Et çok önemli temel bir besin maddesidir. Eti başka bir şeyle ikame etmemiz mümkün değildir. Et bulgur değil, et kuru fasulye değil, et mercimek değil. Hani bazıları bunu böyle ifade ediyor ama değil. Özellikle gelişmekte, büyüme çağında olan insanlar için vazgeçilmez öneme sahip. Türkiye'de anemi, demir eksikliğine bakın. Burada etin yeri çok önemli. Bunun eksikliğinin giderilmesi çok önemli. Ama buradaki fiyat istikrarını yalnızca ithalat kılıcını oynayarak, göstererek düzenlemeye çalışmanız çok yanlış.''
''YALNIZCA SIĞIR ETİ ÜZERİNDEN PROJEKSİYONLARIN YAPILMASI DOĞRU DEĞİL''
Eti konuşurken, öncelikle süt hayvanlarını konuşmak gerektiğini ifade eden Erol, et hayvanlarının kaynağının süt hayvanları olduğunu, dolayısıyla onların sayısının artırılması gerektiğini söyledi.

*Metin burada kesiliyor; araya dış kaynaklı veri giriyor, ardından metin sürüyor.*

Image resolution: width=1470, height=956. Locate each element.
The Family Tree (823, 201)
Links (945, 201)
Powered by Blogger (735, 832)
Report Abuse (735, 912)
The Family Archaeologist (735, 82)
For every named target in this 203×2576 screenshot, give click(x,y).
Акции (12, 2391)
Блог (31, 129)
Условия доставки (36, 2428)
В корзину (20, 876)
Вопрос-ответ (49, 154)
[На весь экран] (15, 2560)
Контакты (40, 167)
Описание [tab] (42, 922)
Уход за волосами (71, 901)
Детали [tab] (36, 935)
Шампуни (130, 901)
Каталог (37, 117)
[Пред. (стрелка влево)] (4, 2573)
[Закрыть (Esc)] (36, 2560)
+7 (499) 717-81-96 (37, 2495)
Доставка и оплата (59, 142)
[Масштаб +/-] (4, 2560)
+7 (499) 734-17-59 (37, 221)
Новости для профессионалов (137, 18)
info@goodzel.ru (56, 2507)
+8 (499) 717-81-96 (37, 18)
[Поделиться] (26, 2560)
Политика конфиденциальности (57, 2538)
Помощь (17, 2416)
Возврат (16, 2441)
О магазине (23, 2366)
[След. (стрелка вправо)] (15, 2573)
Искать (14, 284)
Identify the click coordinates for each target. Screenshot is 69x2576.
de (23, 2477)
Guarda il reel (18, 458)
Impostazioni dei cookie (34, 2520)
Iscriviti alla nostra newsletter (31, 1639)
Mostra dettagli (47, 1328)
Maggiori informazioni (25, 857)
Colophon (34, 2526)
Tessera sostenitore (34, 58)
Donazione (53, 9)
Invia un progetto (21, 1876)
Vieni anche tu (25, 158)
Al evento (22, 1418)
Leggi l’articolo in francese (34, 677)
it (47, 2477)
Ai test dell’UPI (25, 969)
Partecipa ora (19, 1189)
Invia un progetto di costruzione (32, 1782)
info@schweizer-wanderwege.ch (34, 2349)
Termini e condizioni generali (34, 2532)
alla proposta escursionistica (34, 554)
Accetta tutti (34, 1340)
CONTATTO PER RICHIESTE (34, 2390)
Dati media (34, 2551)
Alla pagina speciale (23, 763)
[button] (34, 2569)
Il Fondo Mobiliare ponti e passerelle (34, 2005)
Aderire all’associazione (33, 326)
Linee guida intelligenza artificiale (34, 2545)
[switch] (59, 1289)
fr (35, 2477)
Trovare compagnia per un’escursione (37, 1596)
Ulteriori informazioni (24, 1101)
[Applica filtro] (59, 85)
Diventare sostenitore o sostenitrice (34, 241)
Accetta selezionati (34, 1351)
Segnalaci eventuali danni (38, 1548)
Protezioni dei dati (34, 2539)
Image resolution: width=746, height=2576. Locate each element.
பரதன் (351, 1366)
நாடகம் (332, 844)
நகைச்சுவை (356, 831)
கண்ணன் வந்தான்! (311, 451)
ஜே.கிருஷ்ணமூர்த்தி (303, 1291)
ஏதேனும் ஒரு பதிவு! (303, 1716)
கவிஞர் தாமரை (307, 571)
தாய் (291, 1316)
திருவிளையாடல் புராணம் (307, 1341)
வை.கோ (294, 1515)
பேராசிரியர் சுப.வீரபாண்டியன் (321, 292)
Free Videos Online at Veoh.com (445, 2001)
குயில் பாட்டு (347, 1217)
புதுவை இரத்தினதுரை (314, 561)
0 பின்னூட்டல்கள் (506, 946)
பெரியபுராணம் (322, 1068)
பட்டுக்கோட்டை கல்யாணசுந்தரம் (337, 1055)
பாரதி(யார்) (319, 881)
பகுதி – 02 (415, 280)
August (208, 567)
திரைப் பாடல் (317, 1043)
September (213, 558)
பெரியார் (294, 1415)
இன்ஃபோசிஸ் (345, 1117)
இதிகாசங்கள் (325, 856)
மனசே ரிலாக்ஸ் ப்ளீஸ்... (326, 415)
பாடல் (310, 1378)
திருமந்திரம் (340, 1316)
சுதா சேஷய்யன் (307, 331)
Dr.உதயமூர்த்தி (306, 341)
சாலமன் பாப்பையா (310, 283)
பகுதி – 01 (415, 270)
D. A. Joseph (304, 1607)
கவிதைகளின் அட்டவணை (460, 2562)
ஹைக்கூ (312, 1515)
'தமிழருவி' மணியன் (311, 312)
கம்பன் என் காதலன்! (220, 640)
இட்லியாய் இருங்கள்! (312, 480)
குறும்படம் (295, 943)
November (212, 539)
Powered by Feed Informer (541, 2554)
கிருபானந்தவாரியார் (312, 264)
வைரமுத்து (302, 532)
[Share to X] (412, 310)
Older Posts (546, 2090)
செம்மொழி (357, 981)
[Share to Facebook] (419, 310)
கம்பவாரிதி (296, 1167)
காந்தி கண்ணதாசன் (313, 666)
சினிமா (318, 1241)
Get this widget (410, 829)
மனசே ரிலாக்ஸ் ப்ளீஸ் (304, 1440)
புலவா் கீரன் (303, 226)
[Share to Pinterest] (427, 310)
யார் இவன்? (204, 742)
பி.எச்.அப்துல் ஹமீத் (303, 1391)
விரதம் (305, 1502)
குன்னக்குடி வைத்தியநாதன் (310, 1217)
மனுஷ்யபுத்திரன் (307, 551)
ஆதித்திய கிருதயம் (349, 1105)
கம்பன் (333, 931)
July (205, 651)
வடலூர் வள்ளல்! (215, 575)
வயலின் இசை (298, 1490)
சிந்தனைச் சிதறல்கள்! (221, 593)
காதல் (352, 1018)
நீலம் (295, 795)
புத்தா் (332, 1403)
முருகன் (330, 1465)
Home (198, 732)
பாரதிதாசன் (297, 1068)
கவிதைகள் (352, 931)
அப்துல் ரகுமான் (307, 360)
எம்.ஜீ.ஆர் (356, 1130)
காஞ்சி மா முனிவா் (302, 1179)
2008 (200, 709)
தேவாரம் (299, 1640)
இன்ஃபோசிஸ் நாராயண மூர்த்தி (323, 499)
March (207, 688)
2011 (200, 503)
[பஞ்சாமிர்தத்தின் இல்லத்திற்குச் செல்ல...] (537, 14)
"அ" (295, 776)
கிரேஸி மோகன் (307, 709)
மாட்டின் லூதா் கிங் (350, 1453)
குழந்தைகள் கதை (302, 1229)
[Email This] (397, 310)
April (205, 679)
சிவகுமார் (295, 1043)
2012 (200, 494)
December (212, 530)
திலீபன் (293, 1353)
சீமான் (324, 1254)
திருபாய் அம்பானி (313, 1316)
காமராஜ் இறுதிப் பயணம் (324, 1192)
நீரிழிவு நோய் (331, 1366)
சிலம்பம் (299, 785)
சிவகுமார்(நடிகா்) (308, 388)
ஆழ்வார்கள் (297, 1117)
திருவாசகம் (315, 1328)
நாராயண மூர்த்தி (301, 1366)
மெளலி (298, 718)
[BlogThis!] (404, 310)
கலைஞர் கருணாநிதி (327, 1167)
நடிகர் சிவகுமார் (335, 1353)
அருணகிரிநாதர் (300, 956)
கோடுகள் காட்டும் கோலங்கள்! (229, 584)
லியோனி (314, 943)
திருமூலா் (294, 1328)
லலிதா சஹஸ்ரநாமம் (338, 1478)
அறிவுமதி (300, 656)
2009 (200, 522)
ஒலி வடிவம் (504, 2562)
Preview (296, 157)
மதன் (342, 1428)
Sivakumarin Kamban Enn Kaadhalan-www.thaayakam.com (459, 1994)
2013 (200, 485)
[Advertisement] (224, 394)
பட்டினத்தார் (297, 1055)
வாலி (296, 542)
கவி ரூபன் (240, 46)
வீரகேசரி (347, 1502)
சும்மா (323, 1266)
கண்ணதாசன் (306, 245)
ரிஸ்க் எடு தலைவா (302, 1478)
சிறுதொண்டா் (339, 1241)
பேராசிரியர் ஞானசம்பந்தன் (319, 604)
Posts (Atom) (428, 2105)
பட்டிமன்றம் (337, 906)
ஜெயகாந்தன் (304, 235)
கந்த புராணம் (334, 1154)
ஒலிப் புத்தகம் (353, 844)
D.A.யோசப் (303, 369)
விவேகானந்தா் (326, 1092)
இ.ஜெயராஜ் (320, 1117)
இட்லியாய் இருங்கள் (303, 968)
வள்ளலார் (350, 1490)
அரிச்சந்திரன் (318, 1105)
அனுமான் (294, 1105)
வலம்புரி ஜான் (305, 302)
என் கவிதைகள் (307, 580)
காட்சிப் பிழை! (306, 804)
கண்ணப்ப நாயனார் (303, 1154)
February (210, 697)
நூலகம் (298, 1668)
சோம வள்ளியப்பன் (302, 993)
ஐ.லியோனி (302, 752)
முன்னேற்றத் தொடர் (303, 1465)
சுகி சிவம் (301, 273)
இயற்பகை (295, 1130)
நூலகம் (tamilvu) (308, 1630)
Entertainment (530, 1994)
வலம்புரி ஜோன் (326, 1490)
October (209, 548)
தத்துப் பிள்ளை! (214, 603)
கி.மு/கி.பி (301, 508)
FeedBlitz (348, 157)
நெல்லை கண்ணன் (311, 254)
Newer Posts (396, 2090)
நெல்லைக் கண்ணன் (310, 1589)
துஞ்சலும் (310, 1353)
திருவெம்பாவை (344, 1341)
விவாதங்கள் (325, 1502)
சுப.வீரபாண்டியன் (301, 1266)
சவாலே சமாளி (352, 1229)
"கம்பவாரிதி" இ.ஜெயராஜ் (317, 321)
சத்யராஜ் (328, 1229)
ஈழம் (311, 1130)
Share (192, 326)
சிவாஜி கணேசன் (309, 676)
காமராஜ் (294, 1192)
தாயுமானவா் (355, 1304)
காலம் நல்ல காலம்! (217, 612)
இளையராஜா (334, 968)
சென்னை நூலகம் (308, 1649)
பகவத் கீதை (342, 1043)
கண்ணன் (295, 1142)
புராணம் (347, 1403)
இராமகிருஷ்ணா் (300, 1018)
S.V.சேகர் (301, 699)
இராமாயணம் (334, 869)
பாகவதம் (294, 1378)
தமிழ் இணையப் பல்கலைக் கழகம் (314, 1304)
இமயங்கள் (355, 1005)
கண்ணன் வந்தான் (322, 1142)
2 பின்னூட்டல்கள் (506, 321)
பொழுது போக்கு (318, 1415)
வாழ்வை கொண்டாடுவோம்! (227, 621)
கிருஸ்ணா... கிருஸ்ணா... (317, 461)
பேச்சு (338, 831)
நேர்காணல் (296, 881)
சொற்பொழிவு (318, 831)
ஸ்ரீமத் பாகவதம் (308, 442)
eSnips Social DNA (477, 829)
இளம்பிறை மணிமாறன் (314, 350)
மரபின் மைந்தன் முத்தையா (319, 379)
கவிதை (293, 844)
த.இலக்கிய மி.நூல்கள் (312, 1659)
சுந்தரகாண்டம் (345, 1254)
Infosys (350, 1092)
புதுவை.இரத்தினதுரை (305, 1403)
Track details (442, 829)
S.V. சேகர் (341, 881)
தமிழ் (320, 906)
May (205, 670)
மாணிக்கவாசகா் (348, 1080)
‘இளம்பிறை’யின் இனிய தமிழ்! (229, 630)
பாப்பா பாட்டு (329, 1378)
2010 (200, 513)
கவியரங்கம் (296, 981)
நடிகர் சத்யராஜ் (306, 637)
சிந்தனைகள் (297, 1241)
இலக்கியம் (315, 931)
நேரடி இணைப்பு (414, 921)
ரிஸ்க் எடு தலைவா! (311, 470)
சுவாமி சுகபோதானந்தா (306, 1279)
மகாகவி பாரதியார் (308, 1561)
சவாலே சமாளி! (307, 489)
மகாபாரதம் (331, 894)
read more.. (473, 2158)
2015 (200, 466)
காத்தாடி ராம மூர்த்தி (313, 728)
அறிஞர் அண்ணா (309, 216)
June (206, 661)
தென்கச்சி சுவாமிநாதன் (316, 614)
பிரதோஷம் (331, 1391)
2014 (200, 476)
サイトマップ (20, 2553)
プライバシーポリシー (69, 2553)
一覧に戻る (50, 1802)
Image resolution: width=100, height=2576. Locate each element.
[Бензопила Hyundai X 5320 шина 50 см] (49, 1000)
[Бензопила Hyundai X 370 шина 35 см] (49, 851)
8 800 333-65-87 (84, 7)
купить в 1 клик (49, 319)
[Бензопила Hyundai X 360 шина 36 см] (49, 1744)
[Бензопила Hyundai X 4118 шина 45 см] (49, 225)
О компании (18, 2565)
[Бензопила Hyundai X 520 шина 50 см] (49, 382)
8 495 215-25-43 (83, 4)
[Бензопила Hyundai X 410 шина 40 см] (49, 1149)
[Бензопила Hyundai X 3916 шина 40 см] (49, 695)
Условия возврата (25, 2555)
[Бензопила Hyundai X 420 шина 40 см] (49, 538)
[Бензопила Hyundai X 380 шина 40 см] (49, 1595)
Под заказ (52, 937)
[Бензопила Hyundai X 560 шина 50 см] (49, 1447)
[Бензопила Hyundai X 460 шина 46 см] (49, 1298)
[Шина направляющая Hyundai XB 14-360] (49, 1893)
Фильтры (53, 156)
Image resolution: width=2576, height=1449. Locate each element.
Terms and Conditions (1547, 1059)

Koyun eti üretimini artıracak potansiyelin de fazlasıyla mevcut olduğunu, bu sektörün kalkındırılması gerektiğini belirten Erol, ''Alternatifsiz üretim alanları oluşturmamalıyız. Yalnızca sığır eti üzerinden projeksiyonların yapılması doğru değil. Mutlaka koyunculuğun desteklenmesi lazım'' dedi.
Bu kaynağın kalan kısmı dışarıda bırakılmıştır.